7. A la date à laquelle le Conseil constitutionnel a été saisi de cette proposition de loi, l’article L. 161-17-2 du code de la sécurité sociale prévoit que l’âge d’ouverture du droit à une pension de retraite mentionné à ces mêmes dispositions est fixé à soixante-deux ans.

8. Ainsi, à la date d’enregistrement de la saisine, la proposition de loi visant à affirmer que l’âge légal de départ à la retraite ne peut être fixé au-delà de 62 ans n’emporte pas de changement de l’état du droit. (...)

10. Dès lors, elle ne porte pas, au sens de l’article 11 de la Constitution, sur une « réforme » relative à la politique sociale.
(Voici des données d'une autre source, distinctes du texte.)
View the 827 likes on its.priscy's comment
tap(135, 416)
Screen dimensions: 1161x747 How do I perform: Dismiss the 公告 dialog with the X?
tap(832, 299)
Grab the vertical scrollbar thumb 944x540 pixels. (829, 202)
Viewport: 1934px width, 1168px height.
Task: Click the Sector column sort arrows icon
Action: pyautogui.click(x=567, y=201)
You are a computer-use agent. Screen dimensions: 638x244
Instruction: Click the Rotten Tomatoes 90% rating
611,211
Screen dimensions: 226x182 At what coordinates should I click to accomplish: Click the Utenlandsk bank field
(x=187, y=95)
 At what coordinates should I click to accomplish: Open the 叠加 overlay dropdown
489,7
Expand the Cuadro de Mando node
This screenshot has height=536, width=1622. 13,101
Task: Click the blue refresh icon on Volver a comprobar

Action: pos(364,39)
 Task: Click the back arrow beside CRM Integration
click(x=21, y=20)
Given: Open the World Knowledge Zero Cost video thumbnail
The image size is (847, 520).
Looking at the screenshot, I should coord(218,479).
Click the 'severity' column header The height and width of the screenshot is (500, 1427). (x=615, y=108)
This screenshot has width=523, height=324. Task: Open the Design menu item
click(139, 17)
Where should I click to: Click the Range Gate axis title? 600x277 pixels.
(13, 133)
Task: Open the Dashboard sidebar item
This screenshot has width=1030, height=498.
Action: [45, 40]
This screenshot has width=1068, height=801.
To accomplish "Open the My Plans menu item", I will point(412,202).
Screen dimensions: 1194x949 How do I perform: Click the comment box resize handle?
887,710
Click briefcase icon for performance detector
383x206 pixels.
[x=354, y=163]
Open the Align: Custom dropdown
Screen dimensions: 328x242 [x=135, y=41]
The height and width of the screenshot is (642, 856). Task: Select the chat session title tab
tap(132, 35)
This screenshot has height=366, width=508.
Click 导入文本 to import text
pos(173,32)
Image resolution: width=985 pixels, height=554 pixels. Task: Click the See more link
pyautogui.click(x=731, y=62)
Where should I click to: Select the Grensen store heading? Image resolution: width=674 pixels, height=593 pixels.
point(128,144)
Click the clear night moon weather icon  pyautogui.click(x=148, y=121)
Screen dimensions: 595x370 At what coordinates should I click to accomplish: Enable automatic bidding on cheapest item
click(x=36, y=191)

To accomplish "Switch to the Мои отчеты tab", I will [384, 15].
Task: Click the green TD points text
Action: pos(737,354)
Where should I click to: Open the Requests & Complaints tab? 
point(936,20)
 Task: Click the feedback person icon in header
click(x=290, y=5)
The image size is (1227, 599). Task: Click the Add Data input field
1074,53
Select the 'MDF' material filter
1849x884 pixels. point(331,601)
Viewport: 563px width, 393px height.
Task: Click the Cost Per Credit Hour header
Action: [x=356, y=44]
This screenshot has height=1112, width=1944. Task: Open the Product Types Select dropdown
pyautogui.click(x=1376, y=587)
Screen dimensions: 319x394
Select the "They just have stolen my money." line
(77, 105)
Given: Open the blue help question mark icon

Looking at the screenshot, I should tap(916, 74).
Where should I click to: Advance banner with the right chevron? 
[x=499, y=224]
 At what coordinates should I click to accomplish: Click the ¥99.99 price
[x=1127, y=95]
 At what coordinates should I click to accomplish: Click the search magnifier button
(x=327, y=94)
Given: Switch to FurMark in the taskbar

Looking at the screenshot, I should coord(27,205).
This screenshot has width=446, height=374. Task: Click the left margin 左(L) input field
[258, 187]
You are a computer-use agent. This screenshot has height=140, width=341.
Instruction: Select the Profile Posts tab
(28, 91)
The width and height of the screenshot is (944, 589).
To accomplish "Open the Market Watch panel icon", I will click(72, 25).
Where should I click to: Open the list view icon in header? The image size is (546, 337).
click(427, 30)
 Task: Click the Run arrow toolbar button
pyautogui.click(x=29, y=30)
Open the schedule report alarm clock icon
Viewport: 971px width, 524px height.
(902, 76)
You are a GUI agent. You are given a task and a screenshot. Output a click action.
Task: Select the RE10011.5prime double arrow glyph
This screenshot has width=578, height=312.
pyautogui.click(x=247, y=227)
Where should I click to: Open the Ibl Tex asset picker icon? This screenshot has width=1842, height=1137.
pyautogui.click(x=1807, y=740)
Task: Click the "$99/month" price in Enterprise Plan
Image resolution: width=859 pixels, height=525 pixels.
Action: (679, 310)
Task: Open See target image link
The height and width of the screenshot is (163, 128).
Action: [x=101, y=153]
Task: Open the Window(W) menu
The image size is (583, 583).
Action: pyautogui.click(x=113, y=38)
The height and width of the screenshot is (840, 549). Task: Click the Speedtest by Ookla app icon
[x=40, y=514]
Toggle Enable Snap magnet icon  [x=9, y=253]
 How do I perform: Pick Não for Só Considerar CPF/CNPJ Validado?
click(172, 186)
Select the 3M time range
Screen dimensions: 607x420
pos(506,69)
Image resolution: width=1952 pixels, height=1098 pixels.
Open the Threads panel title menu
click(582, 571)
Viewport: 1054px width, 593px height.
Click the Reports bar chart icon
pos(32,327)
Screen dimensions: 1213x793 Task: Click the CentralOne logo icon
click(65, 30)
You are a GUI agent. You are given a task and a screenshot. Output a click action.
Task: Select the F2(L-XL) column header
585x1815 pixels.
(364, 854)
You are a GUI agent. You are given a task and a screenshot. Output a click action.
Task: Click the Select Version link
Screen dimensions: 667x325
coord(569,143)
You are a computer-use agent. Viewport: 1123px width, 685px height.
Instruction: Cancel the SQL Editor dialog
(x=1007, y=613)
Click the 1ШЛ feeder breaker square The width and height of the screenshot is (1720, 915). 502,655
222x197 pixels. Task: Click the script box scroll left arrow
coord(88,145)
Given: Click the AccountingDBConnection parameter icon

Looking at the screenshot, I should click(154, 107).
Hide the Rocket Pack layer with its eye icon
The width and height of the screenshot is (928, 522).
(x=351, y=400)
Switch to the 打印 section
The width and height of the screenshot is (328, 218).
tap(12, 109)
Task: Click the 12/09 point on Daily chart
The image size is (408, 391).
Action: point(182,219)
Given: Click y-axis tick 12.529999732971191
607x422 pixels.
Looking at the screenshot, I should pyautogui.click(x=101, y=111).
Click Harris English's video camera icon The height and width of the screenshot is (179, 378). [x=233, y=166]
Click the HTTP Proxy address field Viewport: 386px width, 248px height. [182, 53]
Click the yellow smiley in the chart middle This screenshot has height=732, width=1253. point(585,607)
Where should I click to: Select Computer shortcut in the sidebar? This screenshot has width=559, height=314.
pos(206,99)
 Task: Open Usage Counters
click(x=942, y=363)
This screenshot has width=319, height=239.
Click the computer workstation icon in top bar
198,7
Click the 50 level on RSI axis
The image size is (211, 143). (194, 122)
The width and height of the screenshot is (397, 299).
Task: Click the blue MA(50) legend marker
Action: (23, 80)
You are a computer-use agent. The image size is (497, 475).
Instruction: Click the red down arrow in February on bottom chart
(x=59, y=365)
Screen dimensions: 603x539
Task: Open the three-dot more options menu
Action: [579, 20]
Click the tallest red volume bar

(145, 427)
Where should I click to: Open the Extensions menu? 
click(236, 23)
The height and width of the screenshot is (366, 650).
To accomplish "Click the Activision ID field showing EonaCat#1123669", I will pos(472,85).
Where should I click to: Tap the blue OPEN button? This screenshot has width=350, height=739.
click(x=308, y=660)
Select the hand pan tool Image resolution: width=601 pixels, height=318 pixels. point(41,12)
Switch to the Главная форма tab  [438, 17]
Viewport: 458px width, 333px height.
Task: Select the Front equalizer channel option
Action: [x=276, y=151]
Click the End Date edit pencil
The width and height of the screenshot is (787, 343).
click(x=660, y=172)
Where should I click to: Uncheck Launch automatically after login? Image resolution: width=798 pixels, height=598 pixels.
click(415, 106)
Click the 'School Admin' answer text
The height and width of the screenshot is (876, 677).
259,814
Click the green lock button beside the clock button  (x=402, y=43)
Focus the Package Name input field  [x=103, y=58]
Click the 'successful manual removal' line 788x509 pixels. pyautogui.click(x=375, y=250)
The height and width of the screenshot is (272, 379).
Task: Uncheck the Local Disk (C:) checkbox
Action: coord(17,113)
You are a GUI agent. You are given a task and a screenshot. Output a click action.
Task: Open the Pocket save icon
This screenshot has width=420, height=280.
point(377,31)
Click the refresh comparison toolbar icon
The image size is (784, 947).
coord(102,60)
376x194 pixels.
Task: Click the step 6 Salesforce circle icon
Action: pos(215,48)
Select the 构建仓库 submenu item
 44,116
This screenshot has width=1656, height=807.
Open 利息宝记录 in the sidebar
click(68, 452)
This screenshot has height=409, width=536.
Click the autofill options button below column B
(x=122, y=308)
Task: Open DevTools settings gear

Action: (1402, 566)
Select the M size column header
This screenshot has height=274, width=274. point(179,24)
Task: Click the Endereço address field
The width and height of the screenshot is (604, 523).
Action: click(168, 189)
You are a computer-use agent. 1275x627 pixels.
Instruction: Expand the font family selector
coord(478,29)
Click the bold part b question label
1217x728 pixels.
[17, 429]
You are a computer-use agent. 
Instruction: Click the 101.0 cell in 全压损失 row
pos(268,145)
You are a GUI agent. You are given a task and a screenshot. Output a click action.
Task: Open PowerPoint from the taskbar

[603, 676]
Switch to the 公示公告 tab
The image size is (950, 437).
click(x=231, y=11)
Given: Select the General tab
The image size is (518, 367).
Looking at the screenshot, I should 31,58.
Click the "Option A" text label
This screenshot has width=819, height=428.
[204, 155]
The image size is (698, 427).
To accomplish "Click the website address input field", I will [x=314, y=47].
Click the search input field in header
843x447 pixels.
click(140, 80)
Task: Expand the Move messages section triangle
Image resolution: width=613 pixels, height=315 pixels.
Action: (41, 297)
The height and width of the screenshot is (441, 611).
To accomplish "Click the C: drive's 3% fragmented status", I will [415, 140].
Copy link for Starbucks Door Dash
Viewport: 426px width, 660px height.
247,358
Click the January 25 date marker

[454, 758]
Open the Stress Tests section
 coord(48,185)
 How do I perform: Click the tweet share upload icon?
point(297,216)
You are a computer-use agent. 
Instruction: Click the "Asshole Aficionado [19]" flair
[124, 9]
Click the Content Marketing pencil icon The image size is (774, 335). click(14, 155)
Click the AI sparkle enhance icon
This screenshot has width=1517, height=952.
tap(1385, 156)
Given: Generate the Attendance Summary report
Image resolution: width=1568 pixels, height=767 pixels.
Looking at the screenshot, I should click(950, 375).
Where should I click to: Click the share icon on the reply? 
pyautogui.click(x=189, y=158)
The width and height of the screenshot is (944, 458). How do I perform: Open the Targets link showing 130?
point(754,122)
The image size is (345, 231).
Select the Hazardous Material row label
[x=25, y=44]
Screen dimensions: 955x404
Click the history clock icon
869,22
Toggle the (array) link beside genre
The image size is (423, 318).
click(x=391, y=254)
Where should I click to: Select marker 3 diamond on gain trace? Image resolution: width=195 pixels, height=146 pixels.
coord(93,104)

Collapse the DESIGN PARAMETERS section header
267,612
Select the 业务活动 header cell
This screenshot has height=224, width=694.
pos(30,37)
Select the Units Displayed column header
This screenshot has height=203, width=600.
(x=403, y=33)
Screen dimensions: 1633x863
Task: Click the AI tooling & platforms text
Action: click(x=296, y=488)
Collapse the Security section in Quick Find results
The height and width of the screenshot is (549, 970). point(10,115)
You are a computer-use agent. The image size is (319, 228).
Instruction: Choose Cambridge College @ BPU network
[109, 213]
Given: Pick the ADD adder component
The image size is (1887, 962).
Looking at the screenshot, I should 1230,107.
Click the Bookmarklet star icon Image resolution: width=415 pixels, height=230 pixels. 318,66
Cette décision est intéressante à plusieurs titres. Elle invite notamment à remettre sur le métier les interrogations soulevées par la précédente décision 2022-3 RIP, dont j'avais soutenue qu'elle devait être comprise comme limitée à la matière fiscale: d'après le Commentaire (car le raisonnement tenu dans la décision est implicite, voir cryptique), le Conseil constitutionnel aurait en effet jugé que pour être une "réforme" relative à la politique économique de la Nation, une mesure fiscale devait comporter une réforme d'ampleur de la structure de la fiscalité. On pouvait se demander si cela était propre à la matière fiscale ou bien si toute "réforme" au sens de l'article 11 devait être une modification d'ampleur de l'état du droit. Dans la décision d'hier, le Conseil n'a pas indiqué que pour être une réforme, une proposition de loi RIP devait entraîner des modifications structurelles ou ambitieuses du droit (en l'espèce du droit social); il a uniquement indiqué qu'elle devait entraîner... une modification du droit. Cependant il est tout à fait possible qu'il faille tenir un argument a fortiori: si une réforme est une modification d'ampleur, alors a fortiori une proposition qui ne modifie rien n'est pas une réforme. Mais c'est le cas, alors tout RIP en matière économique, sociale et environnementale est, dans la pratique impossible, dès lors que toute inconstitutionnalité même mineure entraîne la censure totale de la proposition RIP (voir infra notamment la note (4)). C'est pourquoi j'estime probable que 2022-3 RIP soit limité à la matière fiscale, même si le Commentaire est ambigu sur ce point: mais le Commentaire n'est pas la décision, et la décision 2022-3 RIP est au mieux laconique au pire cryptique sur ce point. De surcroît, le Conseil n'avait pas retenu une telle notion "robuste" de réforme dans sa décision 2019-1 RIP. Mais je peux me tromper. 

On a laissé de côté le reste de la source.